# dont know what to do to fully tame 2 cockatiels



## SnowballTheTiel (Sep 23, 2018)

i have 2 cockatiels and they live together. i let them free roam my room all they want and they are semi tamed. They arent afraid of me because they will go on my finger although if they dont want to be picked up they will try to bite me (the bites dont hurt very mutch). My birds occasionally jump up and fly around everywhere at the same times and each bird always lands in the same spot(s). Snowflake lands on his cage, and my new one who is still unnamed lands on a picture frame or next to my desk. The new one will willingly walk to my finger when he lands on the floor but not when he lands on a frame. if he has been sitting on the frame for a while he will bite me if i try to move him. The most success ive had with them is being able to make them eat out of my hand. i also forgot to mention they are unclipped birds

my first bird, snowflake, has been with me for a year when i got the second bird. Snowflake was bought untamed, and he was scared of me. I was able to make him ok with stepping on my finger but he still disliked me. This went on for about a year when i purchased the second bird, tamed, and brought him to snowflake. i put their 2 cages near eachother for a few days and left them. and i have the feeling snowflake turned the tame bird into a bird who is ok with stepping up, but still dislikes his owner.

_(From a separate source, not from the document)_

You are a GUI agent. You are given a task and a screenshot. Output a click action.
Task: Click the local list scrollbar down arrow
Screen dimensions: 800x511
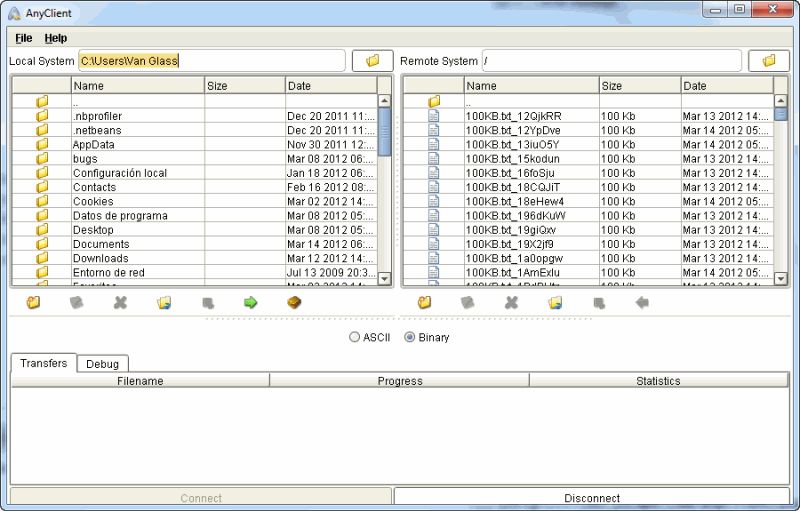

A big problem with these 2 birds is that they are afraid of anything that moves besides me or my hand. any object i pick up scares them, even if the object is smaller than them, unless its very small like a coin. this makes it hard to try to feed them vegetables

they also live with one small zebra finch whos friends all flew away


----------



## Rasbury64 (Sep 16, 2018)

I have rescued a few cockatiels and learned they are scared of hands. try using you nose or chin to show affection and then use your hands while doing that. The fact that they are comfortable with your hands is great, I think that will help them be more comfortable with other surroundings.


----------



## Darkel777 (Jun 7, 2013)

To tame a cockatiel you want to start with a chick. Adult birds don't generally become tame especially when in pairs. Even so, in pairs or as a single bird they still make great pets.


----------